++++ Text block ++++

Thankfully, the second round of economic impact payments came. With the third set of checks potentially on the way, extra unemployment benefits in place for the near future, and deferments and forbearances continuing for many different types of loans, there’s reason to hope that millions will survive financially until vaccinations are widespread and some sense of normalcy returns.

That’s far from guaranteed, however. Millions of Americans’ finances will never be the same in the wake of the pandemic. Millions more will take months or even years to get back on stable financial footing even once COVID-19 is in the rearview mirror.

With that in mind, there are some steps that you can take to help yourself.

Tell your lenders about your struggles: Whether you’ve asked them for help in the past or not, talk to your card issuers and other lenders, and let them know your situation. Even in the best of economic times, it is always a good idea to talk to your lenders if you’re going to have trouble making a payment. In today’s difficult economy, it’s absolutely essential. There’s no guarantee they’ll be willing to help, but you’ll never know if you don’t ask.

++++ Extracted data ++++

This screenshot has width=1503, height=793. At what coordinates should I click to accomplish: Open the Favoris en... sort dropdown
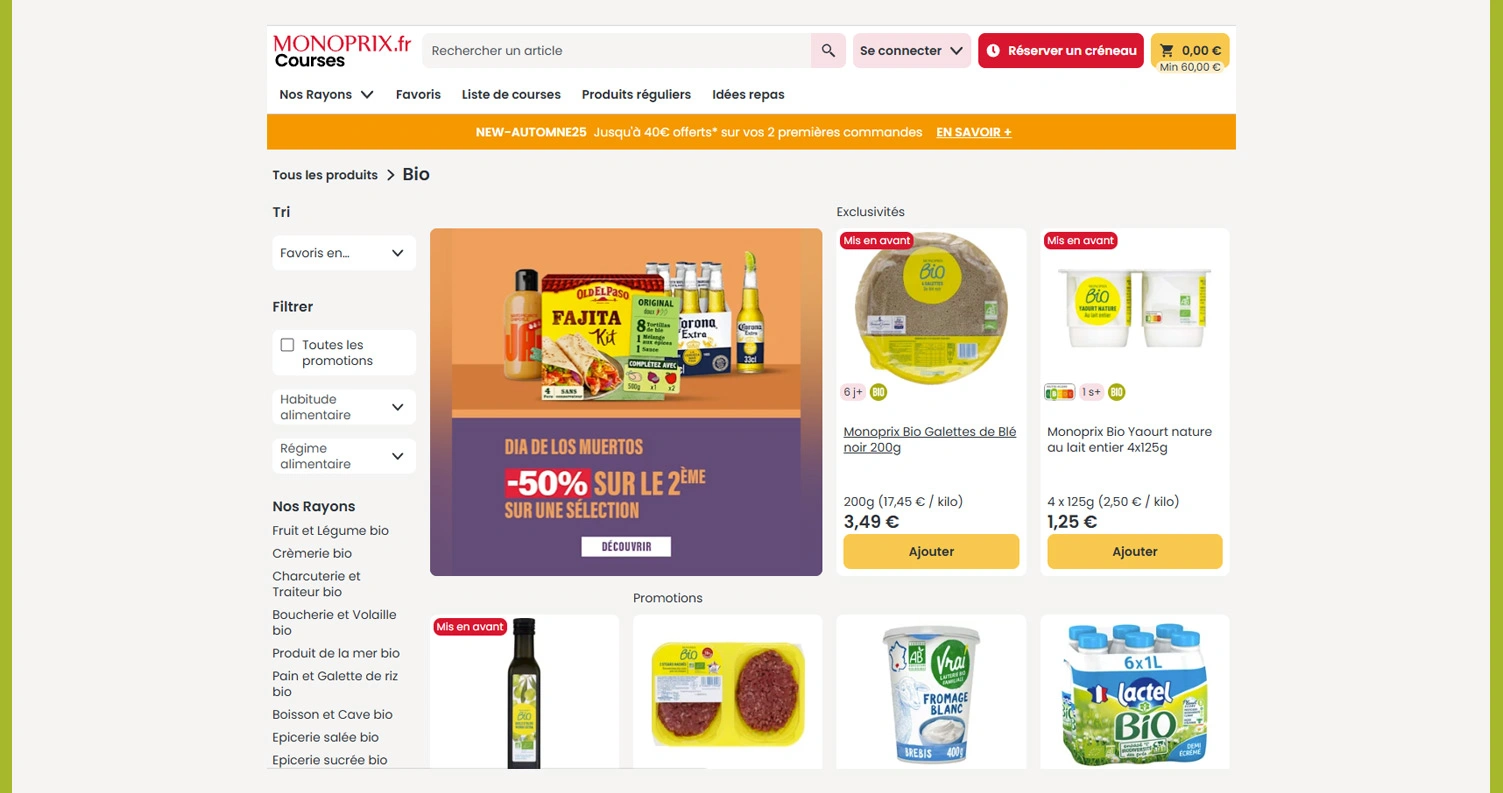(344, 253)
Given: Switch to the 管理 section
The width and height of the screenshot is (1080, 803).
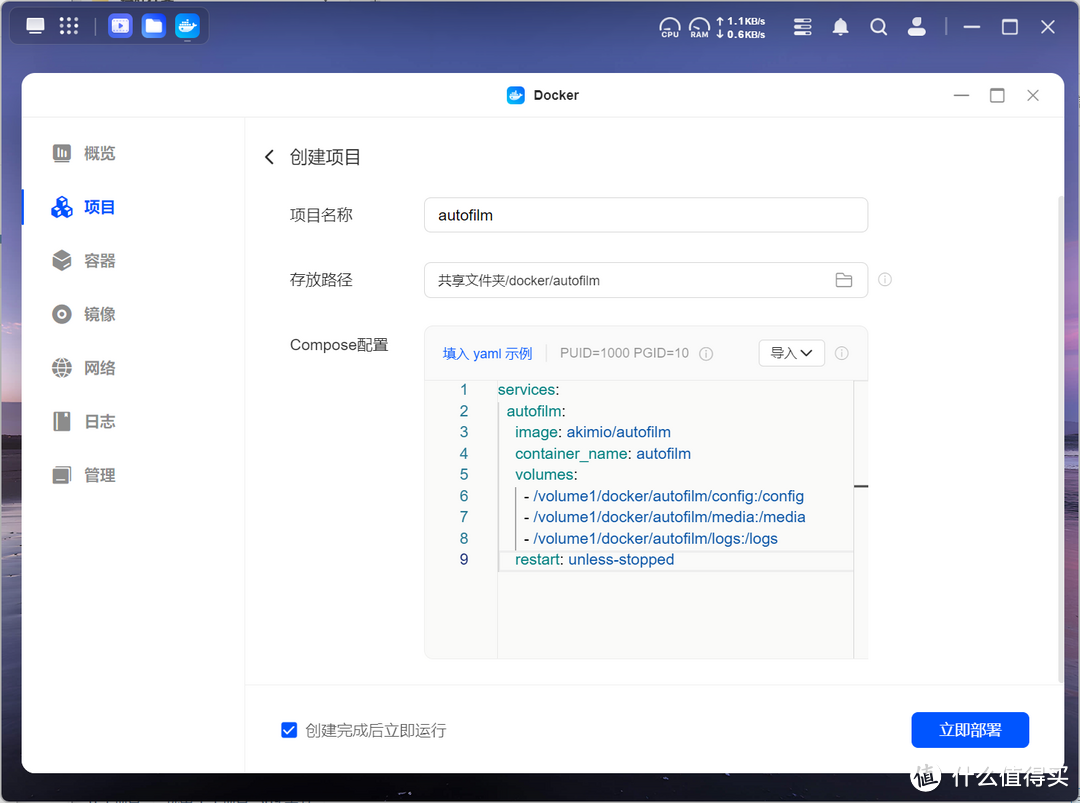Looking at the screenshot, I should (x=99, y=474).
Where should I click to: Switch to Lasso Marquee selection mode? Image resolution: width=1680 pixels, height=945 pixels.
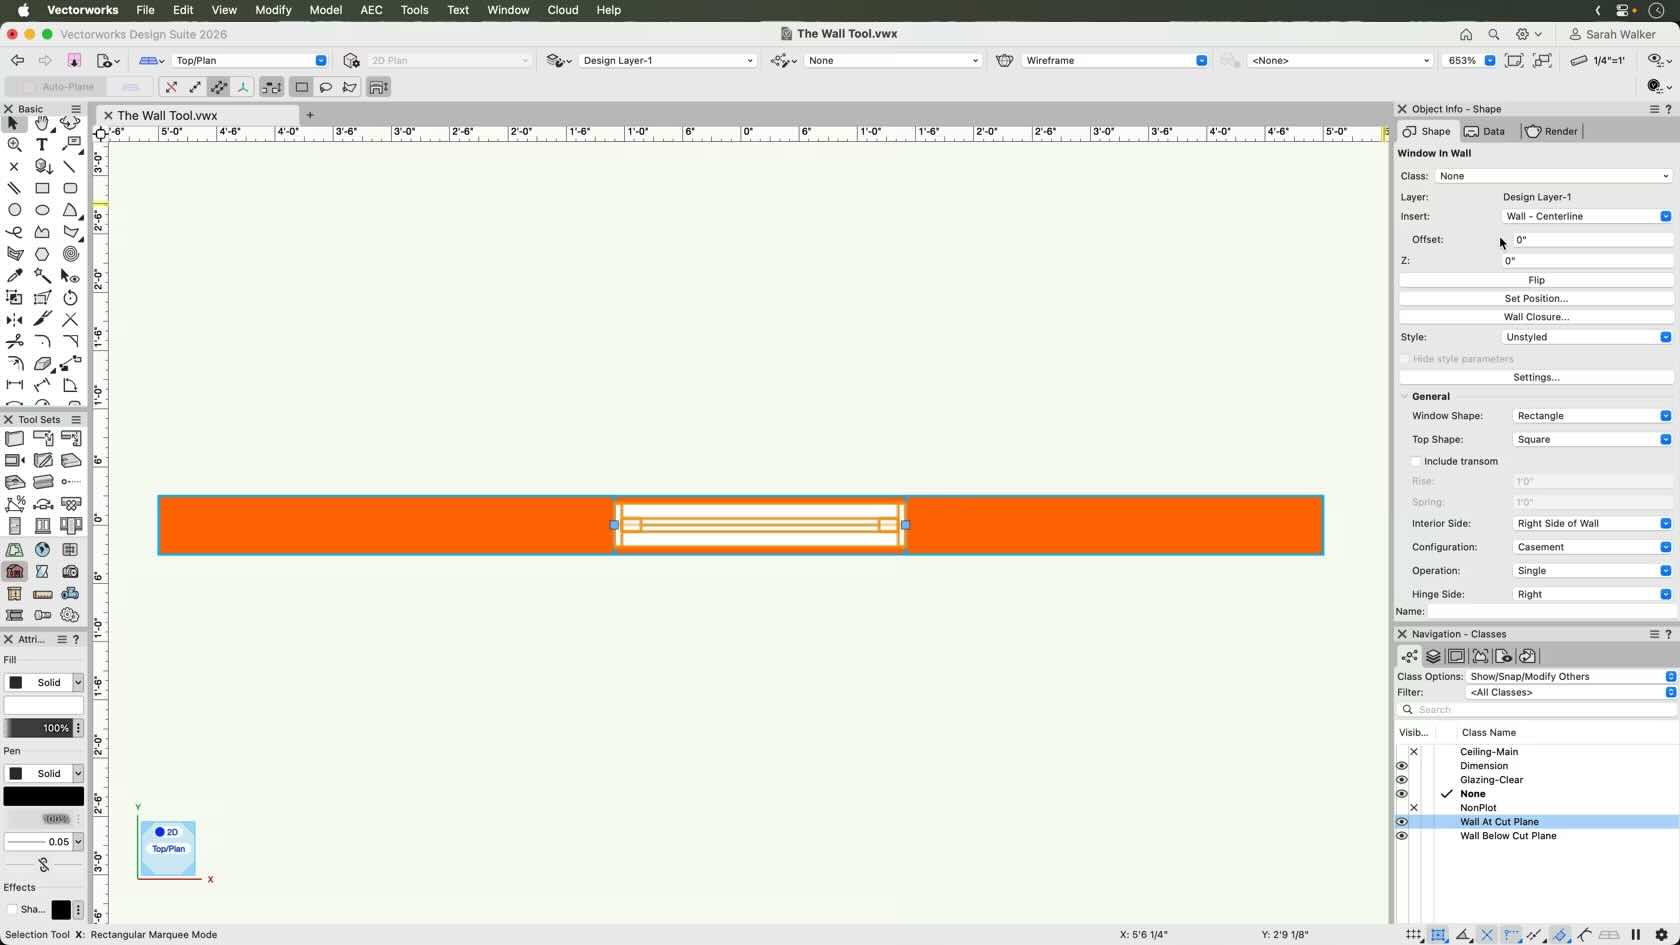[x=325, y=88]
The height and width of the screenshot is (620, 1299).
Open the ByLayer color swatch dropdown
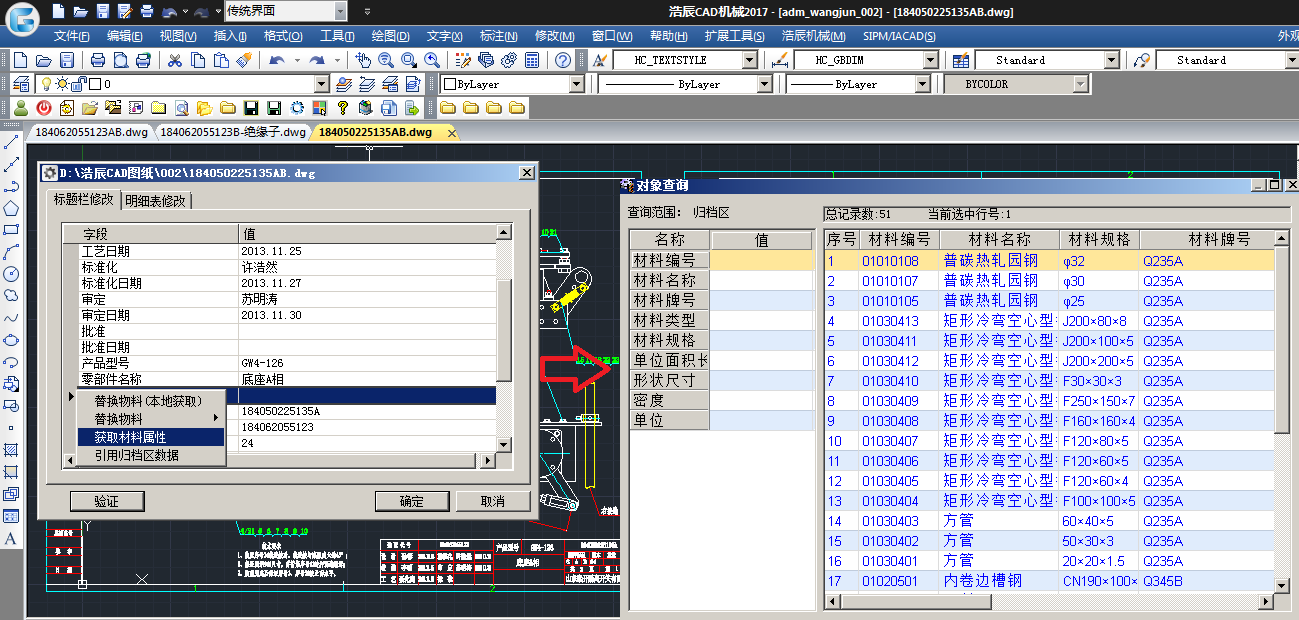coord(575,85)
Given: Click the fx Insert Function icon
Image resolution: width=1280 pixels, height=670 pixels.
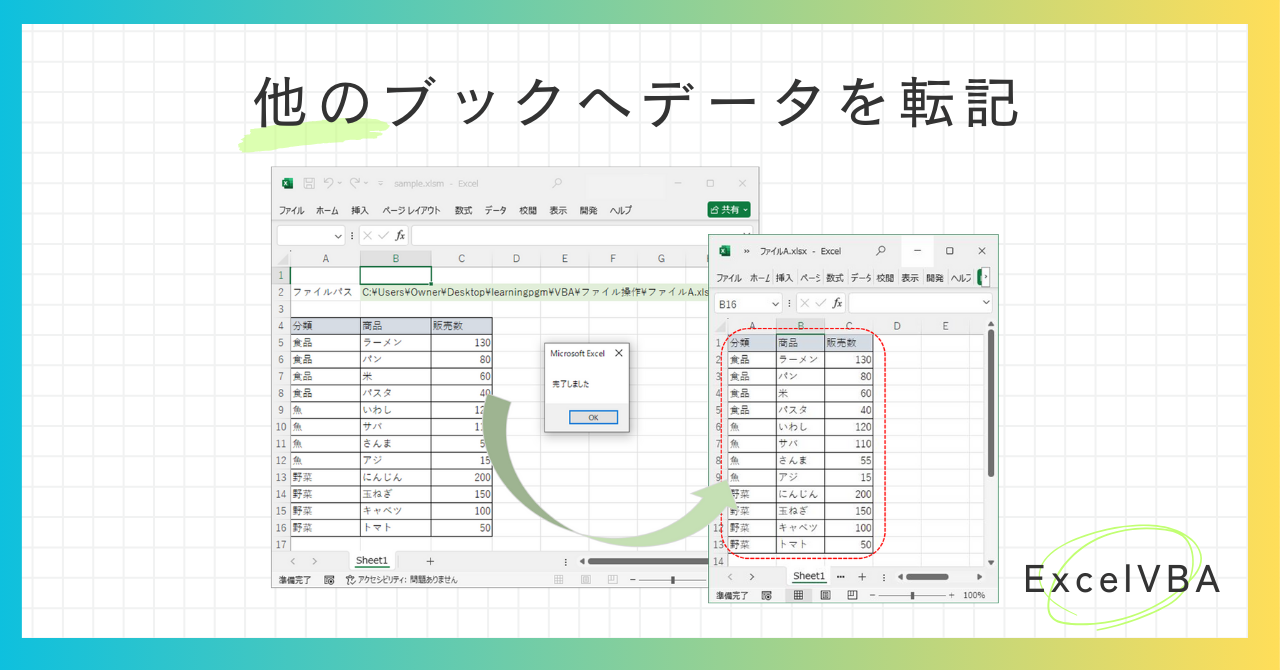Looking at the screenshot, I should [x=402, y=235].
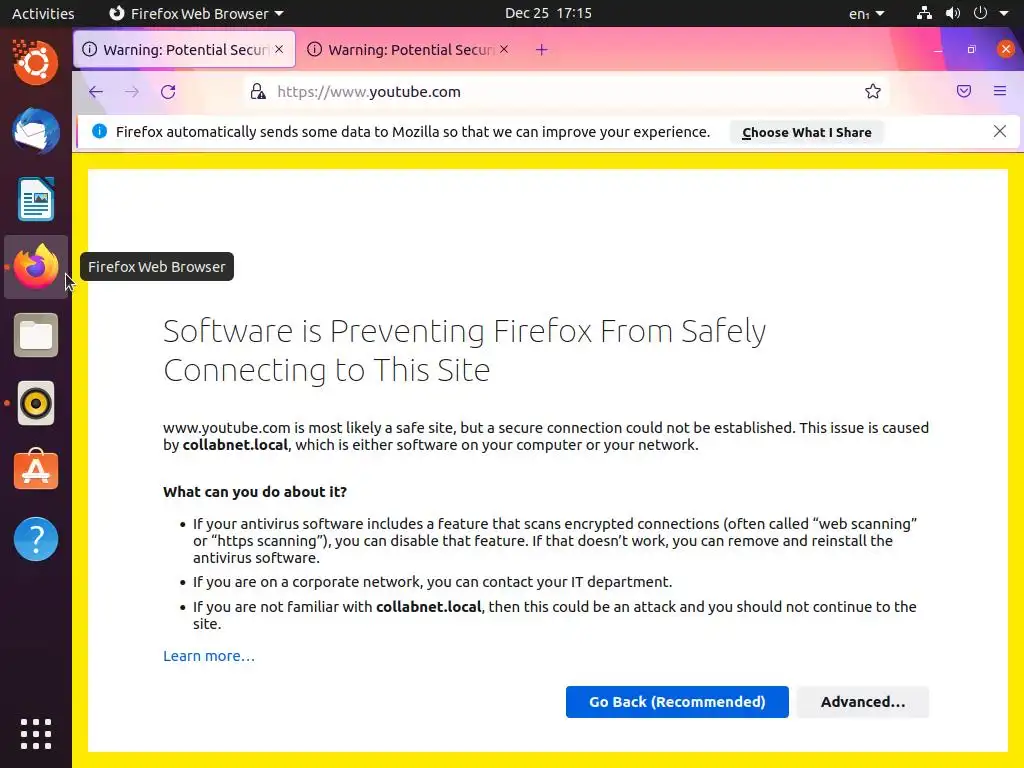Open the Firefox hamburger application menu
Screen dimensions: 1024x768
pos(1000,92)
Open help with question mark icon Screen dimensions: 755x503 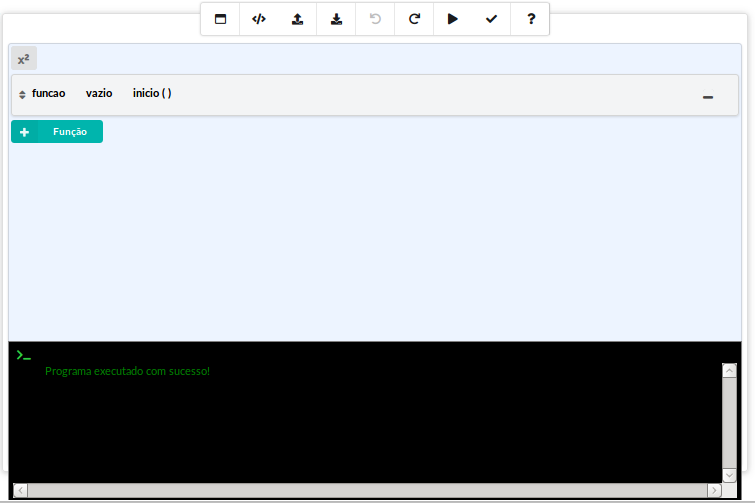pos(530,19)
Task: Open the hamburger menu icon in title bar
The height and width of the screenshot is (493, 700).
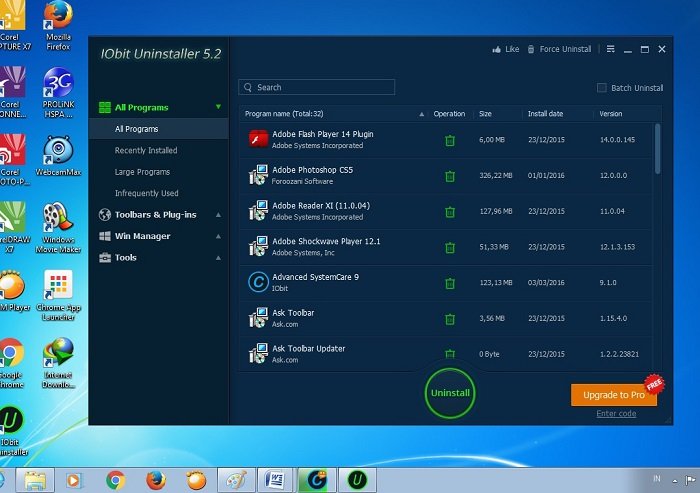Action: pyautogui.click(x=611, y=49)
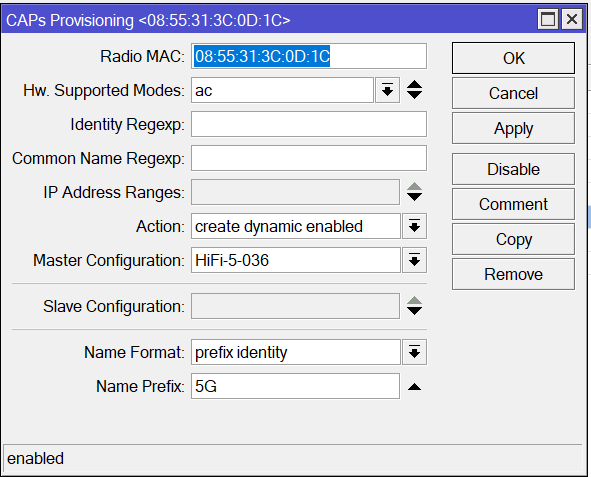Screen dimensions: 591x477
Task: Click the Name Prefix text field
Action: click(x=295, y=386)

++++

## [Activity]
From the text on personal finances during the pandemic, copy the stretch from "Tell your lenders" through "you don’t ask." word for word.

## [Finished exercise]
Tell your lenders about your struggles: Whether you’ve asked them for help in the past or not, talk to your card issuers and other lenders, and let them know your situation. Even in the best of economic times, it is always a good idea to talk to your lenders if you’re going to have trouble making a payment. In today’s difficult economy, it’s absolutely essential. There’s no guarantee they’ll be willing to help, but you’ll never know if you don’t ask.